She stood in the dark, framed by the glow of an oil lantern cupped in her hand. Her hair fell loose around her shoulders, a dark cascade glinting with the reflection of flame. Her eyes searched the night, wide and uncertain, until they found me.

“Lazarus!”

Her voice cracked—half cry, half prayer—but it was joy that filled it, raw and trembling. The oil lantern fell from her hand, the flame sputtering in the dust before dying. She ran into the yard, hair streaming behind her, and I was already moving. My feet struck the earth hard, my pulse thrumming. I needed to reach her, to feel her warmth, to believe she was still real.

For one heartbeat, everything felt almost right.

Then a shape tore out of the dark.

A hand caught her wrist, yanking her back. The bronze glint of a blade flashed beneath the moon—and pressed against her throat. A thin line of blood bloomed, as dark as wine.

And Salvatore stepped into the light.

His eyes burned with fever—not human, not sane—the fire of the shadows crawling just beneath his skin. His smile was wrong, a crack in something already broken.

My chest caved. “Salvatore…” My voice faltered. “Let her go.”

He pressed the knife harder. Amara gasped, her whole body shaking, and he drew her closer, his arm tightening around her as if she were nothing but a lure to drag me in.

“No,” he said, voice low and guttural with fury. “It’s because of her, Lazarus. Don’t you see? Because of her, you never loved me. Because of her, you never looked at me the way you should have. She’s poisoned everything.”

“Please,” Amara whispered, her voice small, strangled. Her eyes met mine—wide, wet, pleading—and I wanted to tear the world apart to reach her.

I stepped forward, the shadows thrashing at my heels, begging to be released. I raised my hands in surrender. “Don’t do this, Salvatore. This isn’t you. It’s the shadows twisting you, chaining you. Fight it. You’re stronger than this. You can still stop.”

He laughed—hollow, vicious—the sound scraping through me like a rusted blade. “Stronger?” His grin widened, teeth catching the moonlight. “No, Lazarus. This is me. This has always been me. And you?—”

He shoved the blade closer until Amara whimpered again. “You’ll finally see it.”

Tears streaked her cheeks. The moonlight caught them as they fell.

“I had to rid you of everyone who ever gave you love,” Salvatore hissed, voice shaking with madness. “I killed your mother first. And now…” He pressed his cheek against Amara’s hair, inhaling her scent like a predator tasting blood. “…now it’s her turn. Then you’ll understand. You’ll feel what I’ve felt my whole life.”

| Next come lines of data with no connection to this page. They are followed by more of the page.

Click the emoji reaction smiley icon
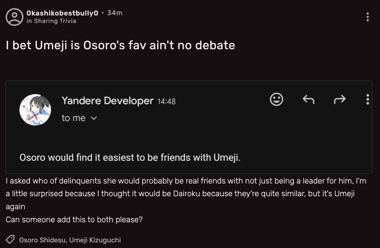The height and width of the screenshot is (248, 380). click(x=276, y=100)
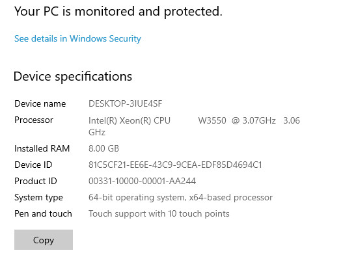
Task: Click the Copy button
Action: (x=44, y=239)
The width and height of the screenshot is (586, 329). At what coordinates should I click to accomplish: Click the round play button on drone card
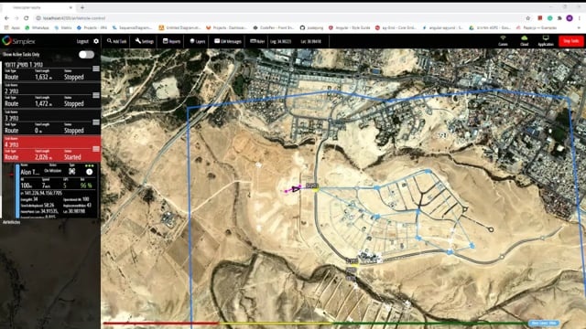90,172
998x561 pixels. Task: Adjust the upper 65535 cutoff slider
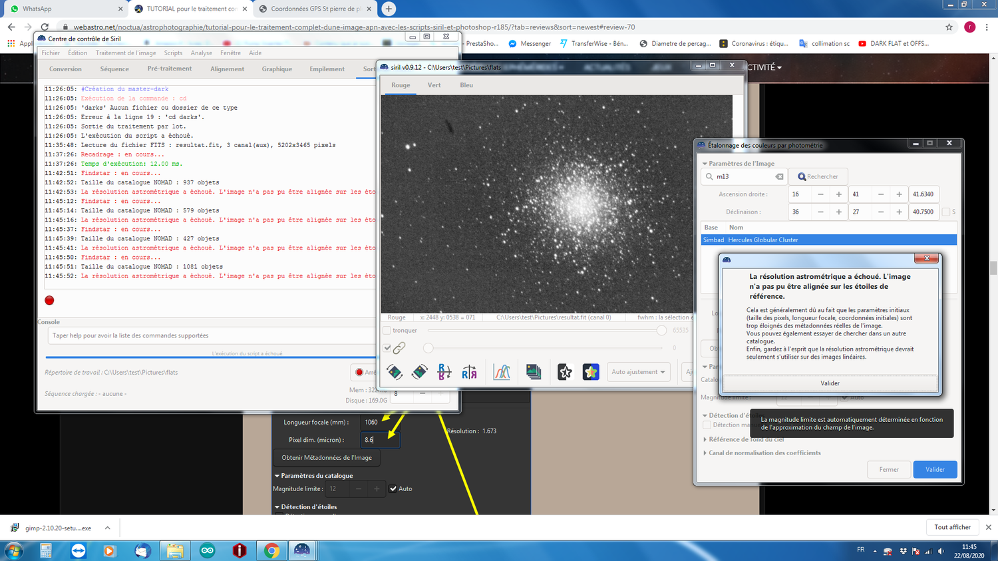[x=661, y=330]
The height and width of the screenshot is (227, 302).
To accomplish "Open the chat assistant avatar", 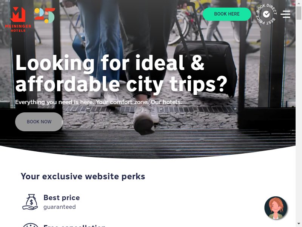I will (276, 208).
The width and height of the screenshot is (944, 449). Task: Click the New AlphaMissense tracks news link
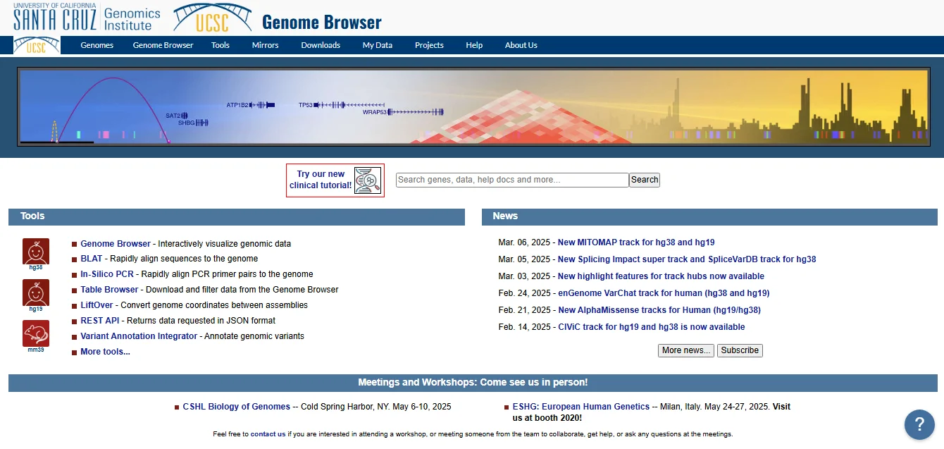(659, 310)
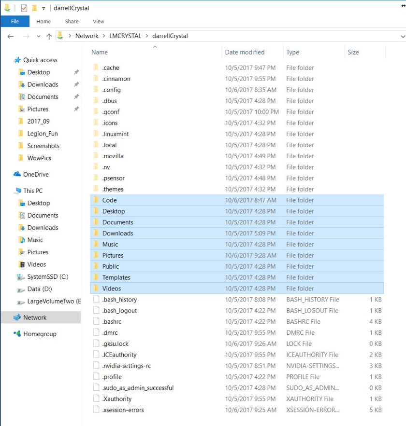The image size is (406, 426).
Task: Open the recent locations dropdown beside Forward
Action: pyautogui.click(x=39, y=37)
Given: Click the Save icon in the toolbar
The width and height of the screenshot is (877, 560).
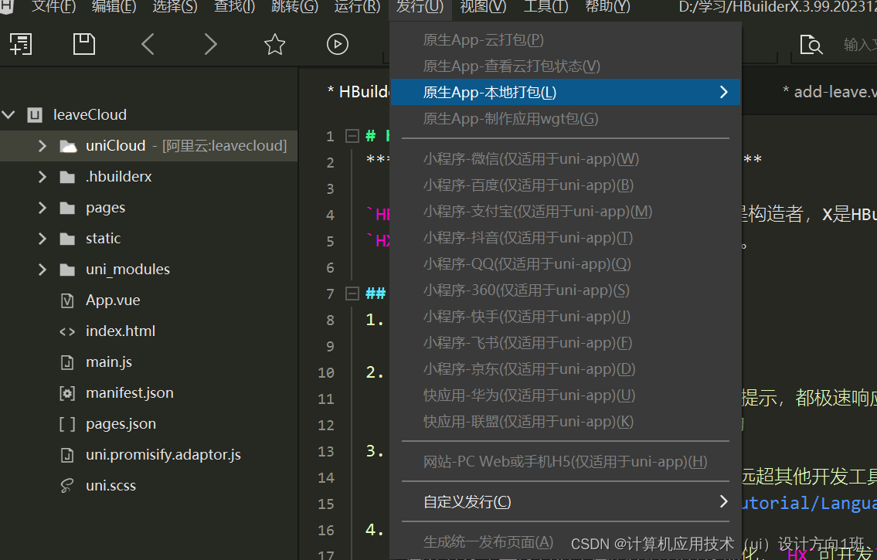Looking at the screenshot, I should (83, 44).
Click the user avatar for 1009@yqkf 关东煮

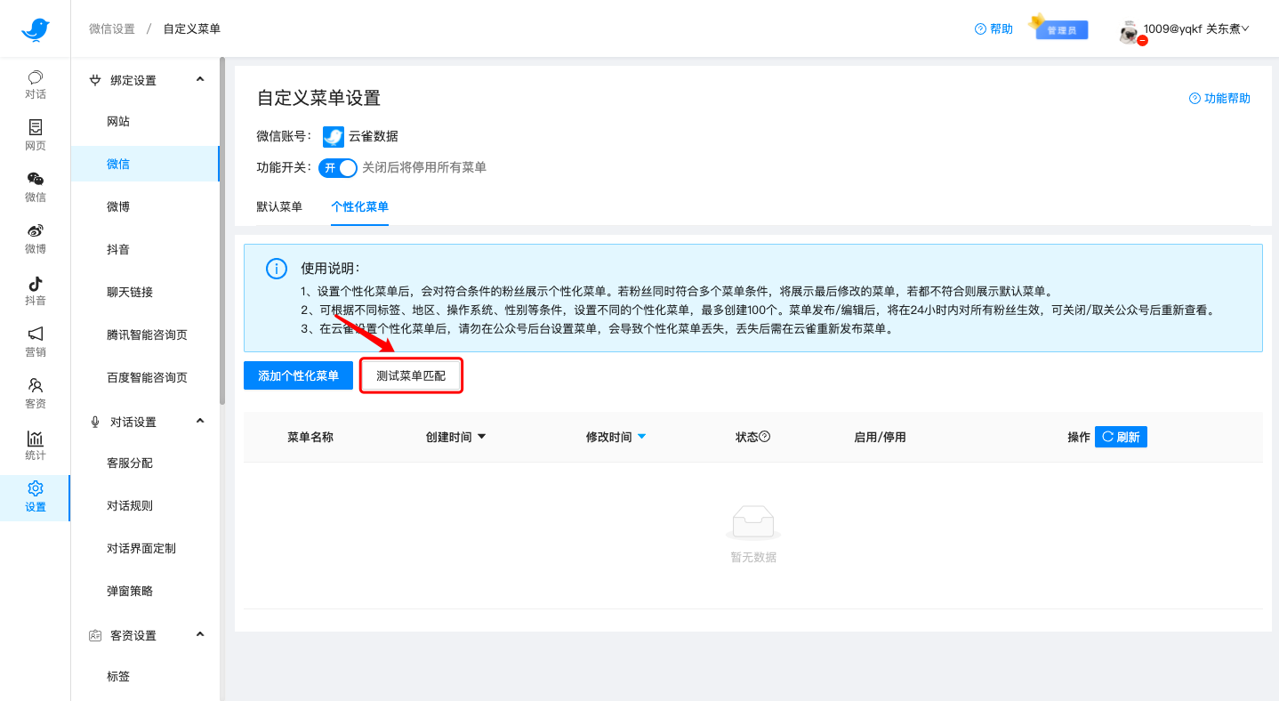pyautogui.click(x=1128, y=32)
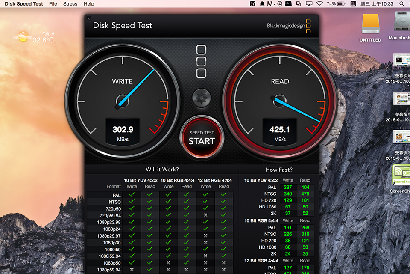The image size is (410, 274).
Task: Click the battery 74% status indicator
Action: [x=336, y=4]

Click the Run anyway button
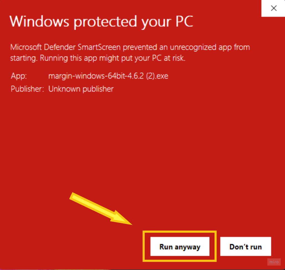tap(180, 246)
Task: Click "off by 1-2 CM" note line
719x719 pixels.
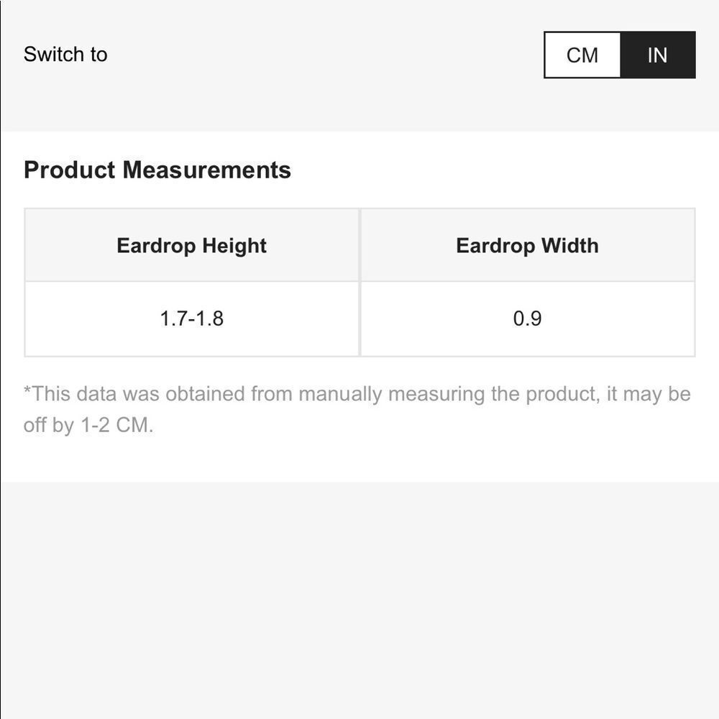Action: 88,425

His words tore through me like flame through dry grass.

“I never felt love, Lazarus,” he roared, the words cracking into something feral. “Never! And neither will you. You’ll never know peace, never know joy. You’ll choke on emptiness until the day you die. You’ll rot the way I have!”

The shadows around him screamed. They burst from his skin like black serpents, writhing in the air, feeding on his hatred, his despair. His markings blazed bright across his arms, chains of living ink twisting in ecstasy.

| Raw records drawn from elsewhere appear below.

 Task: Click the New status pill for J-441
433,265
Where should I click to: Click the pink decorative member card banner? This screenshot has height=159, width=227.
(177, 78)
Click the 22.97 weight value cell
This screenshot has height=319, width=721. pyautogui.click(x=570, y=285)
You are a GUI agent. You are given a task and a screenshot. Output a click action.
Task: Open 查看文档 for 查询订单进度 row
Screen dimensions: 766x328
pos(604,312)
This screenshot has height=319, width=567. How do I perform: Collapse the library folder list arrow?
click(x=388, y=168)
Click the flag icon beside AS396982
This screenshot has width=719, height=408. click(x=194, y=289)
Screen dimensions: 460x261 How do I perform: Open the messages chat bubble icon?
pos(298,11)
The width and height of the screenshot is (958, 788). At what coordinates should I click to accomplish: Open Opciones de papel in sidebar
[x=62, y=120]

Amara sobbed in his hold, her body shaking, her eyes locked on mine. Her lips moved—no sound, no air—but I knew the word.

Please.

It wasn’t just a plea. It was her last prayer, and the moment it left her mouth, I felt Severen’s curse coil tight around my ribs, strangling me from within.

“Salvatore…” My voice broke. “If you hurt her, there will be nothing left of me. Maybe that’s what you want. Maybe you think that will make us the same. But I will never love you. I will never give you what you crave.”

For a heartbeat, something flickered in his eyes—grief, loneliness, a flash of the boy he once was—and then it was gone. His teeth bared, his grin stretching into madness. The blade slid deeper, carving a line of red across her skin.

“Then this is where I kill her,” he whispered, “forever.”

Before I could move, before I could even breathe, the knife swept across her throat.

Amara’s eyes widened. Her mouth parted as if to speak my name, but only blood came, dark and hot, spilling down her neck, soaking her hands. The lantern light caught her face for a single instant, and then it vanished, the flame dying as she did.

She crumpled in his arms.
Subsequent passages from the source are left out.